Aufgabe:
Stimmen die folgenden Aussagen mit dem Interview über die Hofreitschule überein? Antworte jeweils mit Ja oder Nein und zitiere die entscheidenden Worte aus dem Interview wörtlich.
1. Der neue Ball hat sich als Winterball etabliert.
2. Prinzessin Benedikte kommt mit ihrer Tochter Nathalie.
3. Die Hofreitschule kann für Events gemietet werden.

Textauszug:
Sie sind auch für die Hofreitschule zuständig. Wie schafft man es, sie auch Einheimischen näherzubringen?
Die Lipizzaner gehören nicht zu ihrem regelmäßigen Besuchsprogramm. Daher haben wir ein wechselndes Programm eingeführt: "A Tribute to Vienna". Außerdem versuchen wir durch die Fête Impériale die spanische Hofreitschule zu öffnen. Man kann sie für Events mieten.
Wie schwierig war es, einen neuen Ball in Wien zu etablieren?
Ich bin mit einer relativen Sorglosigkeit hineingegangen, weil ich selbst so überzeugt war, dass das schön ist. Er hat sich mittlerweile als Sommerball etabliert.
Man muss da wohl auch immer mit Prominenten aufwarten, um Öffentlichkeit zu kriegen.
Royals ziehen immer. Heutzutage sind das zwar meistens keine königlich Geborenen mehr, aber dafür sehr schöne Frauen, in die sich ein Prinz verliebt hat. Ich hätte natürlich gerne die englische Herzogin Kate bei uns, denn sie verbreitet Glamour.
Haben Sie sich um sie bemüht?
Nein. Für die Fête Impériale muss es einen Bezug zum Reiten haben, sonst ist es nur Show. Diesmal kommt Prinzessin Benedikte zu Dänemark mit ihrer unglaublich erfolgreichen Tochter Nathalie. Sie gehört zur Spitze der Dressurreiter. Die Hofreitschule geht ja auch auf Herrscherhäuser zurück. Wir zeigen, dass diese Verbindung nach wie vor gelebt wird.
Sie sind international unterwegs. Wie werden wir gesehen in der Welt?

Daten zu Wort- und Elementpositionen:
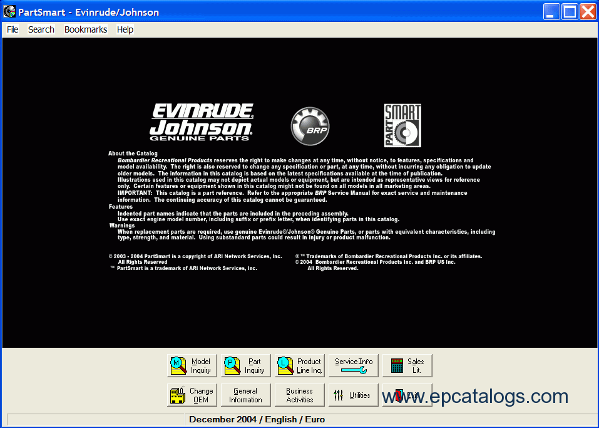This screenshot has width=599, height=428.
Task: Maximize the PartSmart window
Action: click(570, 12)
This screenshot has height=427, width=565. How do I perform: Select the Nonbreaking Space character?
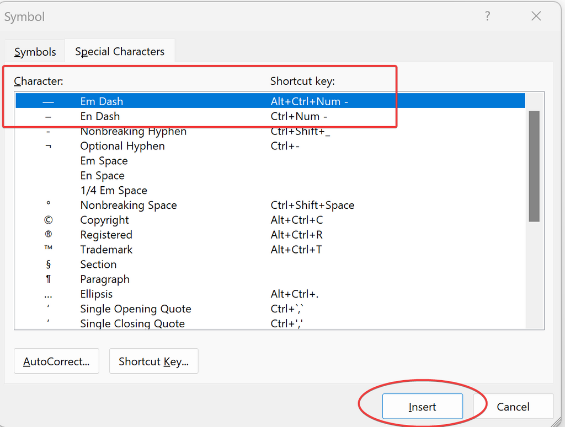[129, 206]
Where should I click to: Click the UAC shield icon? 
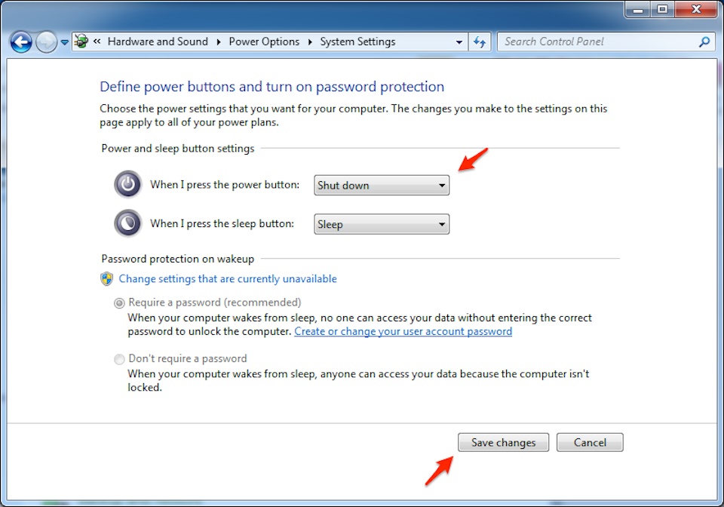(107, 278)
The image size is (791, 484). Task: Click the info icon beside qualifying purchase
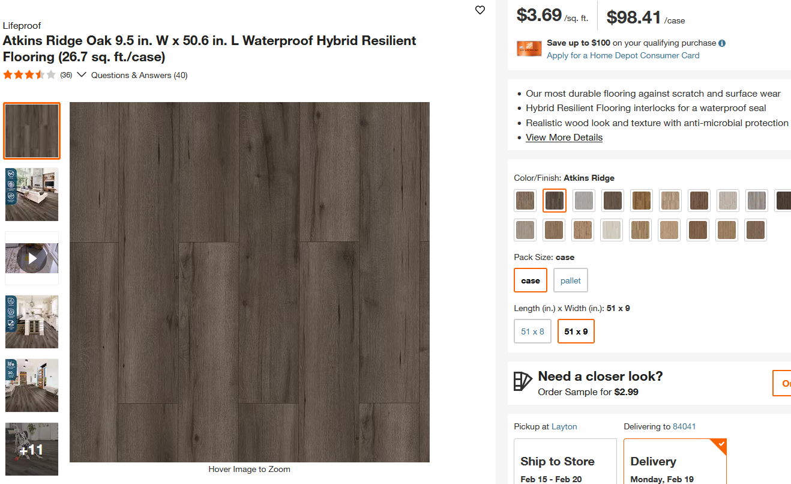tap(722, 43)

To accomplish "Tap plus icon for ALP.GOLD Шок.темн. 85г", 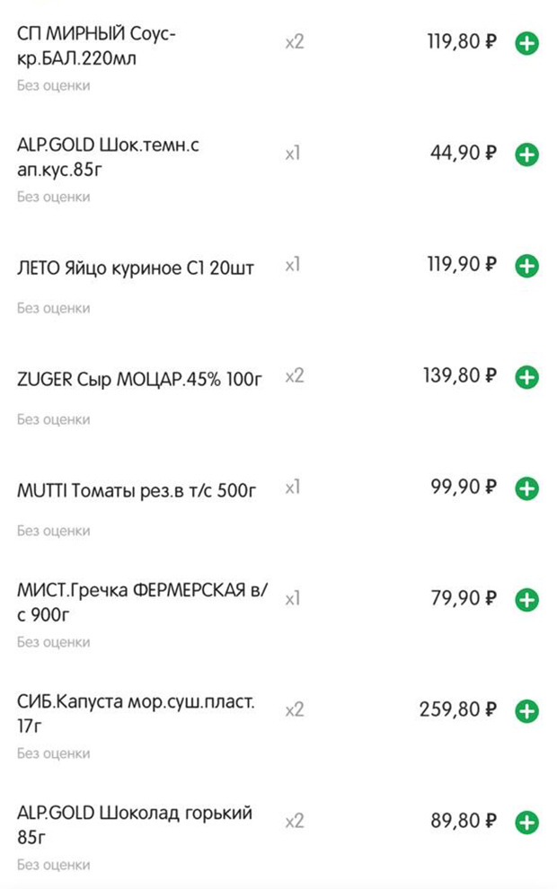I will 526,154.
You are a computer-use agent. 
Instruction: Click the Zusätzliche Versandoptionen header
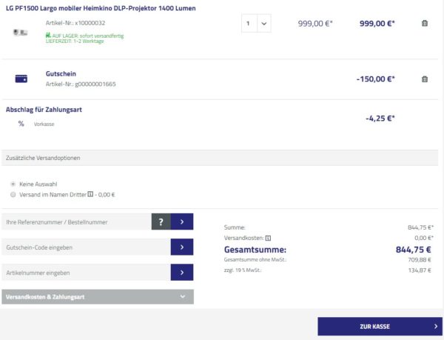tap(222, 159)
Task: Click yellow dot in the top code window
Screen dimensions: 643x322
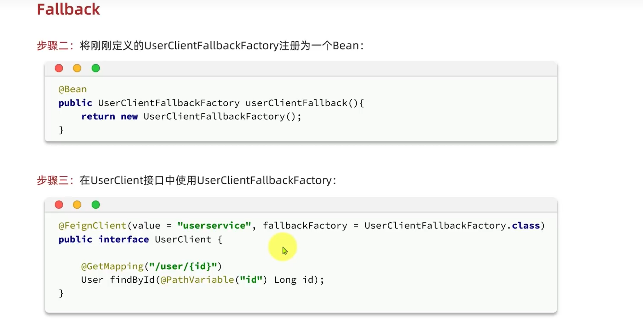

Lösung:
1. Nein: „Er hat sich mittlerweile als Sommerball etabliert.“
2. Ja: „Diesmal kommt Prinzessin Benedikte zu Dänemark mit ihrer unglaublich erfolgreichen Tochter Nathalie.“
3. Ja: „Man kann sie für Events mieten.“